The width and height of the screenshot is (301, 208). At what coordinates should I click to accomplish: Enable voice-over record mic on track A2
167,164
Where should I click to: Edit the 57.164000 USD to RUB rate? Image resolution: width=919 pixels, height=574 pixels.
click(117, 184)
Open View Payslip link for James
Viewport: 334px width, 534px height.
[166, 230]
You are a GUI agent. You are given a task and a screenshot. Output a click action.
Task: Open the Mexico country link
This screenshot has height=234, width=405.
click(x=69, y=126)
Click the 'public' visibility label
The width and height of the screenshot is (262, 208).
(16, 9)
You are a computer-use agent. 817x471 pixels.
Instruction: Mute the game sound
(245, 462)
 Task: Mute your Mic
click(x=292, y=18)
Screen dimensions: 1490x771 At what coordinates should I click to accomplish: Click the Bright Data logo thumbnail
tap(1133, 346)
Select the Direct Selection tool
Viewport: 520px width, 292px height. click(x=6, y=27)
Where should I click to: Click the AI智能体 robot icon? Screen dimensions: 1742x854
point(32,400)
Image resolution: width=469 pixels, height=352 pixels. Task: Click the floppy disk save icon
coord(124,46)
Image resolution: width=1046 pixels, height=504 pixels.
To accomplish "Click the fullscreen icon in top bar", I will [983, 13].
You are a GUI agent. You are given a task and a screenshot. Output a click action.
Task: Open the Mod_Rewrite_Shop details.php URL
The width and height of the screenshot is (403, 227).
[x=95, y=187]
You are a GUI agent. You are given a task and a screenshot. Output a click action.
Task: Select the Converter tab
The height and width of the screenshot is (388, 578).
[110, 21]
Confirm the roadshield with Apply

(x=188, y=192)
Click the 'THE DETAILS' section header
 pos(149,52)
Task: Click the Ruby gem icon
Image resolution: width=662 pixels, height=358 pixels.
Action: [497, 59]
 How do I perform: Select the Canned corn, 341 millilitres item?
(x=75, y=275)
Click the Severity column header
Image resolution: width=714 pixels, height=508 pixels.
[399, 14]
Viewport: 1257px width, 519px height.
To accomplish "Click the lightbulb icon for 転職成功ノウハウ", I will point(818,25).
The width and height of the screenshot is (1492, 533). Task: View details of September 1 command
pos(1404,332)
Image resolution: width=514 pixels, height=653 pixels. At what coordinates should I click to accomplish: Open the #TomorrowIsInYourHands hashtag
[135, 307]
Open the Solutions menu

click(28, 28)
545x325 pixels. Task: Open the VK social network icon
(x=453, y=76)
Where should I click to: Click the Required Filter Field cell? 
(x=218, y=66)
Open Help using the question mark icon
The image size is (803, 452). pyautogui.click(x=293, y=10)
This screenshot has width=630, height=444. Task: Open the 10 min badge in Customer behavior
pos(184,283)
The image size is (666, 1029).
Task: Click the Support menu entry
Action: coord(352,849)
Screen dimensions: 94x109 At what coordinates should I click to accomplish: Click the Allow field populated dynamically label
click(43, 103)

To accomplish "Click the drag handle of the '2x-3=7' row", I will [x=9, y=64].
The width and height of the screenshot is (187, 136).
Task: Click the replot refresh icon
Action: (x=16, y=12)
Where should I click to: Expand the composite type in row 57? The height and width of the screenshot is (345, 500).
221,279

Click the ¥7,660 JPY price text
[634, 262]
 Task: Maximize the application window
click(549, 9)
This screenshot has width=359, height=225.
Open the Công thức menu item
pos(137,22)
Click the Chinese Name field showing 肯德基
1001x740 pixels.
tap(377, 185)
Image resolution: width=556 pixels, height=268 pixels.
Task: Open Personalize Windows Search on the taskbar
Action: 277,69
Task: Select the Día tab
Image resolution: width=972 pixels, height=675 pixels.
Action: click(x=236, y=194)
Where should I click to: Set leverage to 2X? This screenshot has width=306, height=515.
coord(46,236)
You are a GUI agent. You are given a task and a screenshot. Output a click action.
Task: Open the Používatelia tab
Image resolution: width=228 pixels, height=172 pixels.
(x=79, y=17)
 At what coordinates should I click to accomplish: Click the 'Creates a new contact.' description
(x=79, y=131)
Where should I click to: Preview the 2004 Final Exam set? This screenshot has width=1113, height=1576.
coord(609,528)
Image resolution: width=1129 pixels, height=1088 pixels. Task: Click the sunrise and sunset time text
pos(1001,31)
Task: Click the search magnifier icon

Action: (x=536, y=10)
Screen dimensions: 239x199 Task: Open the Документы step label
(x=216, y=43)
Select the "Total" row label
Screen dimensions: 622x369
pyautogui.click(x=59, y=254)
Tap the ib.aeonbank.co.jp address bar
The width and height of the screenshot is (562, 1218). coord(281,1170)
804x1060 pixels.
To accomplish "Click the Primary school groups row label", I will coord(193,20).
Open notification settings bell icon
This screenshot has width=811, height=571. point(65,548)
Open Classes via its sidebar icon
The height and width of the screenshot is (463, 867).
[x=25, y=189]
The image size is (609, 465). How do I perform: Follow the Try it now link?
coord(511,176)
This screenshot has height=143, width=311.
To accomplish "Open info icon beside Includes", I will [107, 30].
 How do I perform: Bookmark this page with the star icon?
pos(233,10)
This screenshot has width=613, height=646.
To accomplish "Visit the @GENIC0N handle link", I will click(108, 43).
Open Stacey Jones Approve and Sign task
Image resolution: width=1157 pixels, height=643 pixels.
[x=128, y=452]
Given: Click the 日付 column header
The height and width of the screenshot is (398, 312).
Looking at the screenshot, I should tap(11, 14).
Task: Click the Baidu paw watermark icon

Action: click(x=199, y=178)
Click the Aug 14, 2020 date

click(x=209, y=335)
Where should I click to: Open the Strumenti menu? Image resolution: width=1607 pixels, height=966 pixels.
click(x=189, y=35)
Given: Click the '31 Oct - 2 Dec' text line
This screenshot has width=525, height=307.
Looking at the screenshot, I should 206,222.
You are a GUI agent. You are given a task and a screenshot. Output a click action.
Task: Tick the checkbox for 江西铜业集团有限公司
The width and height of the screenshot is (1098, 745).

▸ **What to work on**: The records are to be duplicated in full, with every word kept exactly.

▸ **Exercise result**:
The width and height of the screenshot is (301, 208). At what coordinates should I click to accomplish: Enable voice-over record mic on track A2
167,164
Where should I click to: Edit the 57.164000 USD to RUB rate? Image resolution: width=919 pixels, height=574 pixels.
click(117, 184)
Open View Payslip link for James
Viewport: 334px width, 534px height.
[166, 230]
You are a GUI agent. You are given a task and a screenshot. Output a click action.
Task: Open the Mexico country link
This screenshot has height=234, width=405.
click(x=69, y=126)
Click the 'public' visibility label
The width and height of the screenshot is (262, 208).
(16, 9)
You are a computer-use agent. 817x471 pixels.
Instruction: Mute the game sound
(245, 462)
 Task: Mute your Mic
click(x=292, y=18)
Screen dimensions: 1490x771 At what coordinates should I click to accomplish: Click the Bright Data logo thumbnail
tap(1133, 346)
Select the Direct Selection tool
Viewport: 520px width, 292px height. click(x=6, y=27)
Where should I click to: Click the AI智能体 robot icon? Screen dimensions: 1742x854
point(32,400)
Image resolution: width=469 pixels, height=352 pixels. Task: Click the floppy disk save icon
coord(124,46)
Image resolution: width=1046 pixels, height=504 pixels.
To accomplish "Click the fullscreen icon in top bar", I will [983, 13].
You are a GUI agent. You are given a task and a screenshot. Output a click action.
Task: Open the Mod_Rewrite_Shop details.php URL
The width and height of the screenshot is (403, 227).
[x=95, y=187]
You are a GUI agent. You are given a task and a screenshot. Output a click action.
Task: Select the Converter tab
The height and width of the screenshot is (388, 578).
[110, 21]
Confirm the roadshield with Apply

(x=188, y=192)
Click the 'THE DETAILS' section header
 pos(149,52)
Task: Click the Ruby gem icon
Image resolution: width=662 pixels, height=358 pixels.
Action: [497, 59]
 How do I perform: Select the Canned corn, 341 millilitres item?
(x=75, y=275)
Click the Severity column header
Image resolution: width=714 pixels, height=508 pixels.
[399, 14]
Viewport: 1257px width, 519px height.
To accomplish "Click the lightbulb icon for 転職成功ノウハウ", I will point(818,25).
The width and height of the screenshot is (1492, 533). Task: View details of September 1 command
pos(1404,332)
Image resolution: width=514 pixels, height=653 pixels. At what coordinates should I click to accomplish: Open the #TomorrowIsInYourHands hashtag
[135, 307]
Open the Solutions menu

click(28, 28)
545x325 pixels. Task: Open the VK social network icon
(x=453, y=76)
Where should I click to: Click the Required Filter Field cell? 
(x=218, y=66)
Open Help using the question mark icon
The image size is (803, 452). pyautogui.click(x=293, y=10)
This screenshot has width=630, height=444. Task: Open the 10 min badge in Customer behavior
pos(184,283)
The image size is (666, 1029).
Task: Click the Support menu entry
Action: coord(352,849)
Screen dimensions: 94x109 At what coordinates should I click to accomplish: Click the Allow field populated dynamically label
click(43, 103)

To accomplish "Click the drag handle of the '2x-3=7' row", I will [x=9, y=64].
The width and height of the screenshot is (187, 136).
Task: Click the replot refresh icon
Action: (x=16, y=12)
Where should I click to: Expand the composite type in row 57? The height and width of the screenshot is (345, 500).
221,279

Click the ¥7,660 JPY price text
[634, 262]
 Task: Maximize the application window
click(549, 9)
This screenshot has width=359, height=225.
Open the Công thức menu item
pos(137,22)
Click the Chinese Name field showing 肯德基
1001x740 pixels.
tap(377, 185)
Image resolution: width=556 pixels, height=268 pixels.
Task: Open Personalize Windows Search on the taskbar
Action: 277,69
Task: Select the Día tab
Image resolution: width=972 pixels, height=675 pixels.
Action: click(x=236, y=194)
Where should I click to: Set leverage to 2X? This screenshot has width=306, height=515.
coord(46,236)
You are a GUI agent. You are given a task and a screenshot. Output a click action.
Task: Open the Používatelia tab
Image resolution: width=228 pixels, height=172 pixels.
(x=79, y=17)
 At what coordinates should I click to accomplish: Click the 'Creates a new contact.' description
(x=79, y=131)
Where should I click to: Preview the 2004 Final Exam set? This screenshot has width=1113, height=1576.
coord(609,528)
Image resolution: width=1129 pixels, height=1088 pixels. Task: Click the sunrise and sunset time text
pos(1001,31)
Task: Click the search magnifier icon

Action: (x=536, y=10)
Screen dimensions: 239x199 Task: Open the Документы step label
(x=216, y=43)
Select the "Total" row label
Screen dimensions: 622x369
pyautogui.click(x=59, y=254)
Tap the ib.aeonbank.co.jp address bar
The width and height of the screenshot is (562, 1218). coord(281,1170)
804x1060 pixels.
To accomplish "Click the Primary school groups row label", I will coord(193,20).
Open notification settings bell icon
This screenshot has width=811, height=571. point(65,548)
Open Classes via its sidebar icon
The height and width of the screenshot is (463, 867).
[x=25, y=189]
The image size is (609, 465). How do I perform: Follow the Try it now link?
coord(511,176)
This screenshot has height=143, width=311.
To accomplish "Open info icon beside Includes", I will [107, 30].
 How do I perform: Bookmark this page with the star icon?
pos(233,10)
This screenshot has width=613, height=646.
To accomplish "Visit the @GENIC0N handle link", I will click(108, 43).
Open Stacey Jones Approve and Sign task
Image resolution: width=1157 pixels, height=643 pixels.
[x=128, y=452]
Given: Click the 日付 column header
The height and width of the screenshot is (398, 312).
Looking at the screenshot, I should tap(11, 14).
Task: Click the Baidu paw watermark icon

Action: click(x=199, y=178)
Click the Aug 14, 2020 date

click(x=209, y=335)
Where should I click to: Open the Strumenti menu? Image resolution: width=1607 pixels, height=966 pixels.
click(x=189, y=35)
Given: Click the '31 Oct - 2 Dec' text line
This screenshot has width=525, height=307.
Looking at the screenshot, I should 206,222.
You are a GUI agent. You are given a task and a screenshot. Output a click action.
Task: Tick the checkbox for 江西铜业集团有限公司
The width and height of the screenshot is (1098, 745).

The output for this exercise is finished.